Immediately after news of the assault, the association checked the lights at the 34-acre park and found that 29 of about 65 of its light poles didn’t have working bulbs, said Davenport.

After contacting First-Energy, most were repaired quickly, adding a lot more light to the park, he said.

“Light is the best deterrent against criminal activity,” Davenport said. “Give those who would sell drugs or assault our neighbors fewer places to hide. Our 34-acre forest should be a beacon of light in the neighborhood, not a series of murky shadows and dark places.”

The light fixtures at the park use 100-watt bulbs. The association wants to replace them with 150-watt bulbs to increase the amount of light at the park.

City park and recreation commission members said they would contact First-Energy to determine the cost of switching bulbs, and see if it is affordable.

“As far as the lighting, we can’t guarantee what will happen” because of the cost, said Denise Skowron, the commission’s chairwoman.

The association also wants increased security patrols at the park.

The commission hires a company to provide security at the park from 3:30 to 9 p.m. every day, and until 11:30 p.m. when a party takes place there, said Darlene Tubbs, the commission’s executive secretary. Also, those who have parties at the park are required to pay for the services of a Mahoning County deputy sheriff during those events, Tubbs said.

The private security also is supplemented by Youngstown police patrols, she said.

Security needs to be more visible at the park, Davenport said.

A security officer was at the park when the sexual assault occurred but said he didn’t hear anything, Tubbs said.

The woman told officers she was walking home when she was grabbed from behind, punched in the face and forced to the ground by a man. The man covered the woman’s mouth and fondled her under her clothes, according to a police report. The woman bit the attacker, forcing him to let her mouth go, the report states. The woman then screamed, and the attacker ran away.

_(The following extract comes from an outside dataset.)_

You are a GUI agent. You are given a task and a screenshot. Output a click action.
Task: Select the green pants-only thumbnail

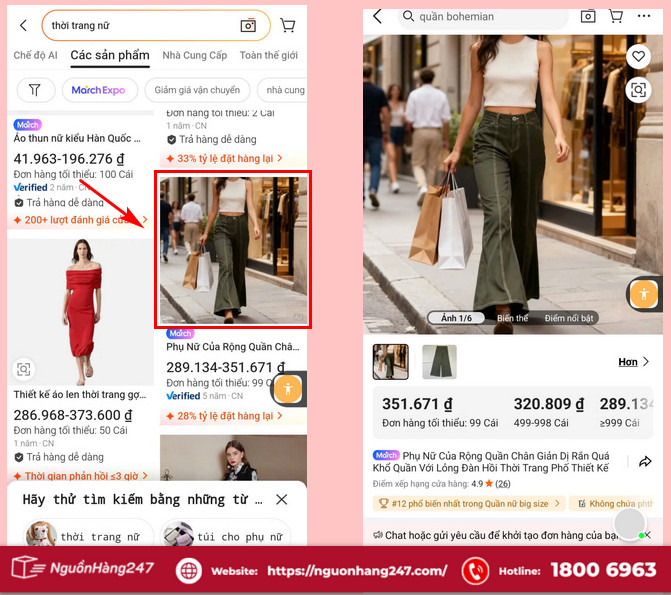439,362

Commission members agreed that an increased security presence is needed at the park in coordination with city police and the Youngstown State University police forces.

The association also requested concrete poles and chains be installed at the two vehicular entrances to the park to be used at night. Blocking vehicular traffic at dark would reduce illicit activities at the park, Davenport said.

Later at Thursday’s meeting, after the association’s members left, park officials said they’re concerned the poles and chains would make it difficult for emergency vehicles to gain access to the park.

The increased expenses might be covered by a $100,000 grant given by the Youngstown Foundation for improvements to the park, said Anthony Spano, a commission member.

Members of the commission and the association agreed to talk next month about improving safety at the park, which is bordered by Broadway, Park Avenue, Fifth Avenue and Elm Street.